Looking for companies that have returnship programs or other return-to-work initiatives is also a good screening mechanism and a potentially good way to rejoin the workforce. CommonSpirit Health has launched a Boomerang campaign targeted to people who have left the workforce during the pandemic and is trying to get them back into the workforce, whether it’s full-time, part-time or some other flexible arrangement. Likewise, Goldman Sachs has both a traditional returnship program for people who have been out of the paid workforce for two or more years that it pioneered in 2008. It has more recently launched a separate Covid-19 Career Relaunch Initiative for people who left the workforce after March 2020 due to the pandemic.
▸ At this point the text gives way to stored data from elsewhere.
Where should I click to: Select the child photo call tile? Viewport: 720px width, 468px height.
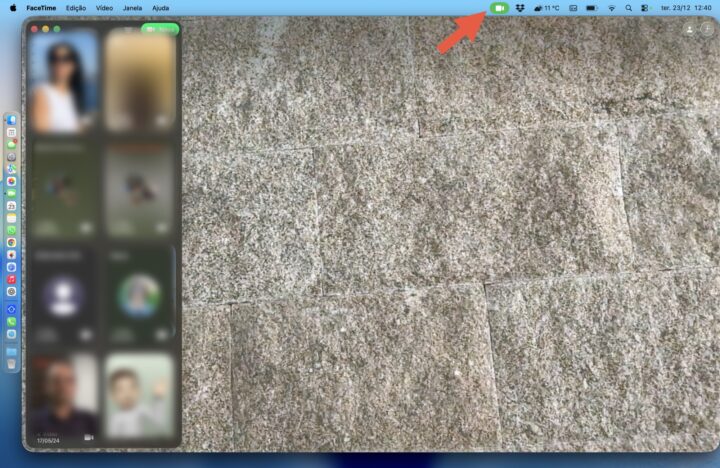click(x=139, y=394)
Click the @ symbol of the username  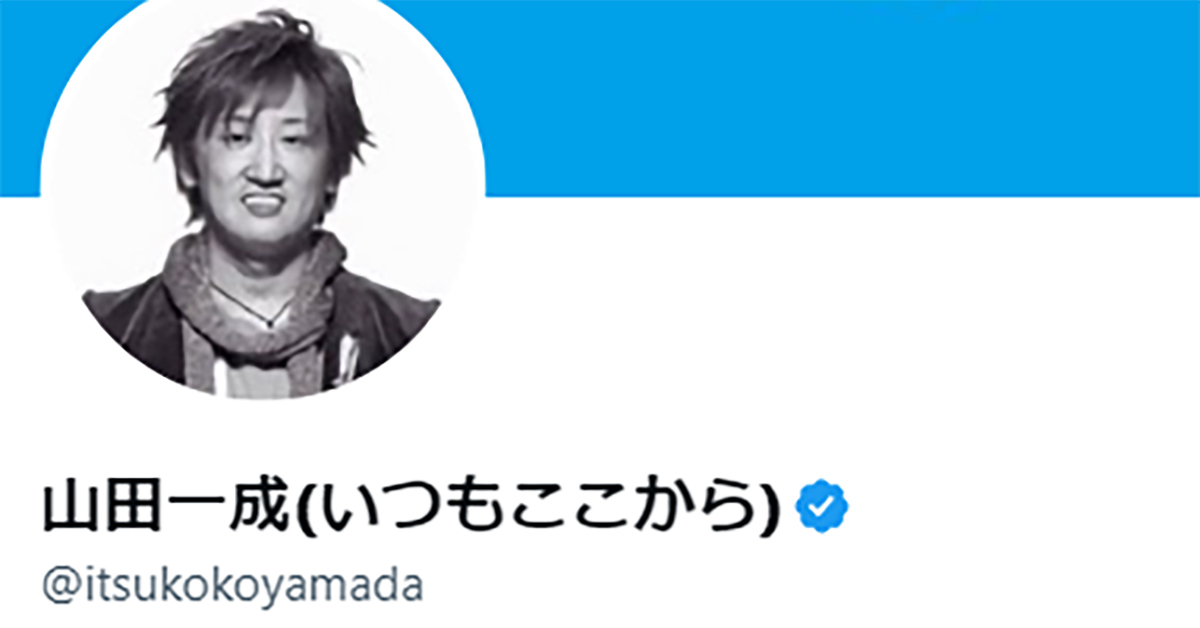pos(58,586)
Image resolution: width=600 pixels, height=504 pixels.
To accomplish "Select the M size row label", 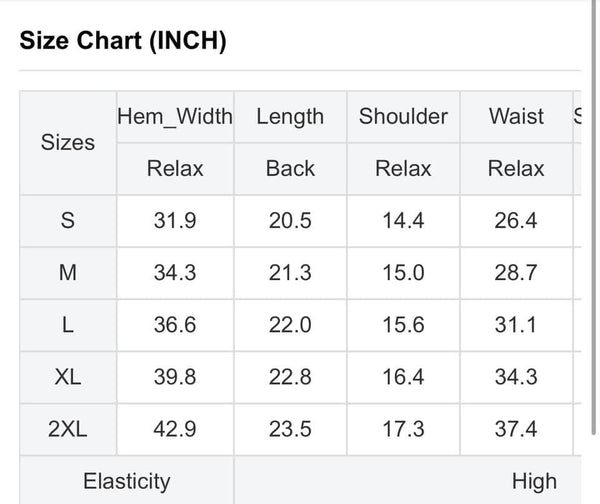I will click(x=68, y=273).
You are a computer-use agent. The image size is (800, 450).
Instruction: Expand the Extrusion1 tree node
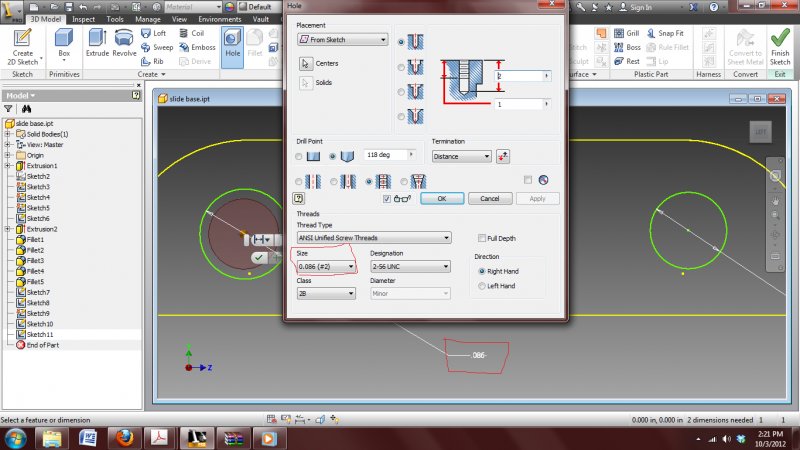8,166
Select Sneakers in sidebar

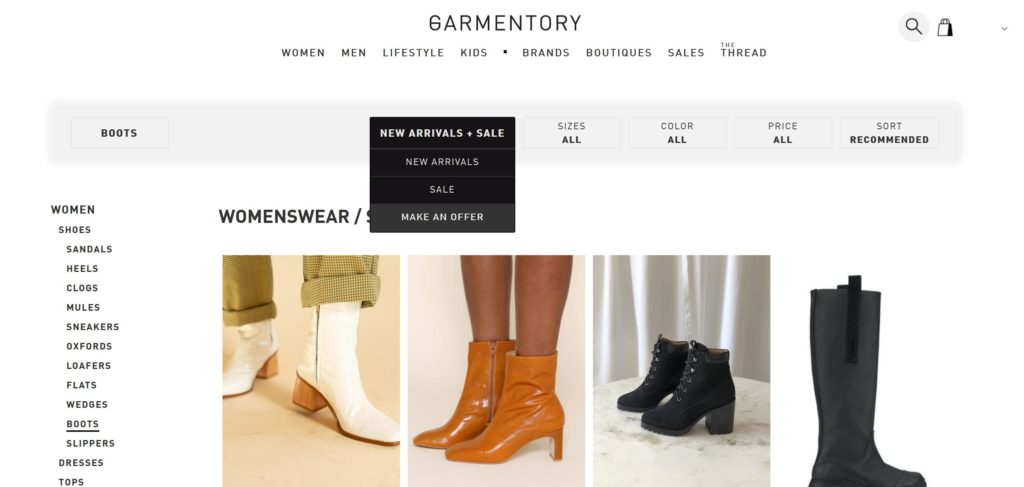pyautogui.click(x=93, y=327)
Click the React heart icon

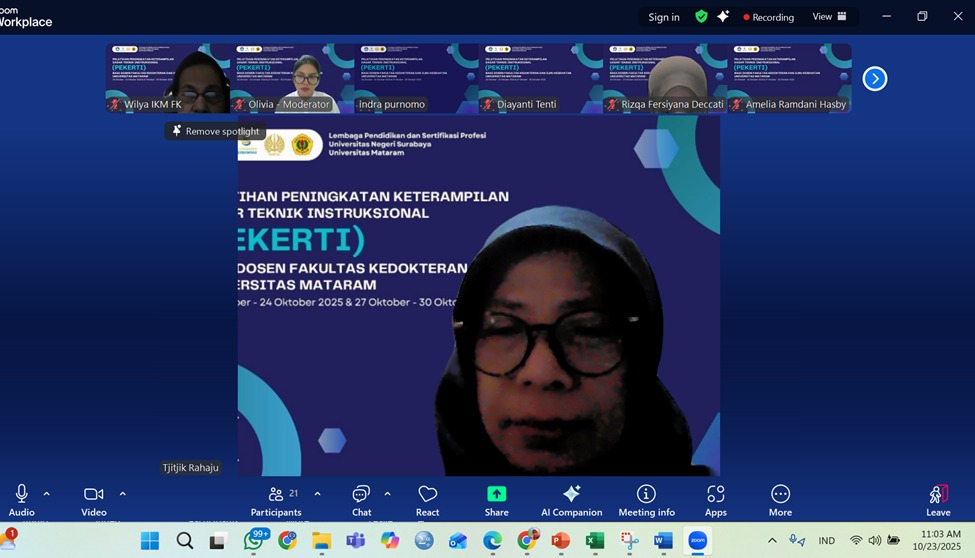(x=427, y=498)
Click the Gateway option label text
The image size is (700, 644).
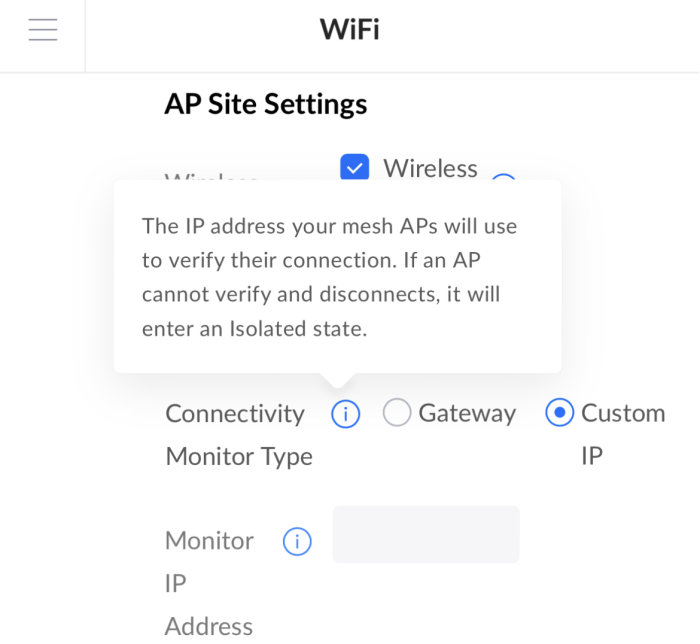click(467, 413)
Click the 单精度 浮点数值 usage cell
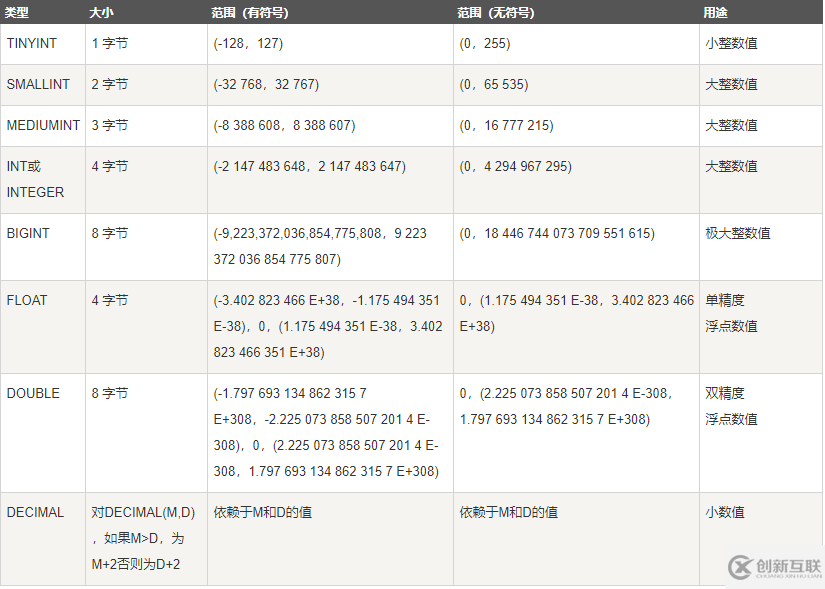Image resolution: width=825 pixels, height=589 pixels. pyautogui.click(x=731, y=313)
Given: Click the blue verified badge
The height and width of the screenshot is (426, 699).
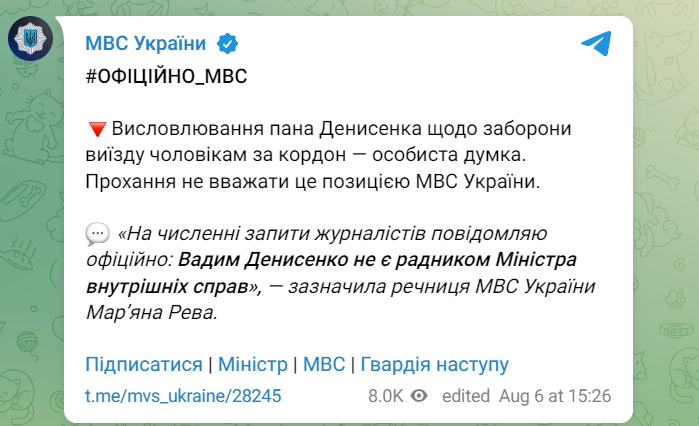Looking at the screenshot, I should point(228,44).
Conducting a job search is invariably full of challenges, which can feel even bigger after taking an extended leave. Working with a coach, therapist, job search workgroup, or all of these can be a good source of support, beyond family and friends, to help you deal with the challenges you will likely face along the way. These may range from addressing questions of identity that may arise, managing frustration and gaining momentum when you feel stuck, or handling more tactical job-search questions. Cole-Frieman said, “I encourage people to have that group of people you can go to when you get to that point where you say, ‘Oh, this isn’t working,’ so you can get that pep talk to get back in the ring and try again, because it can be hard.”
Returning to the workforce after taking time out for caregiving doesn’t have to be as daunting as it might otherwise be. Using the six strategies above can help you merge back on the career highway more smoothly and get the results you’re looking for.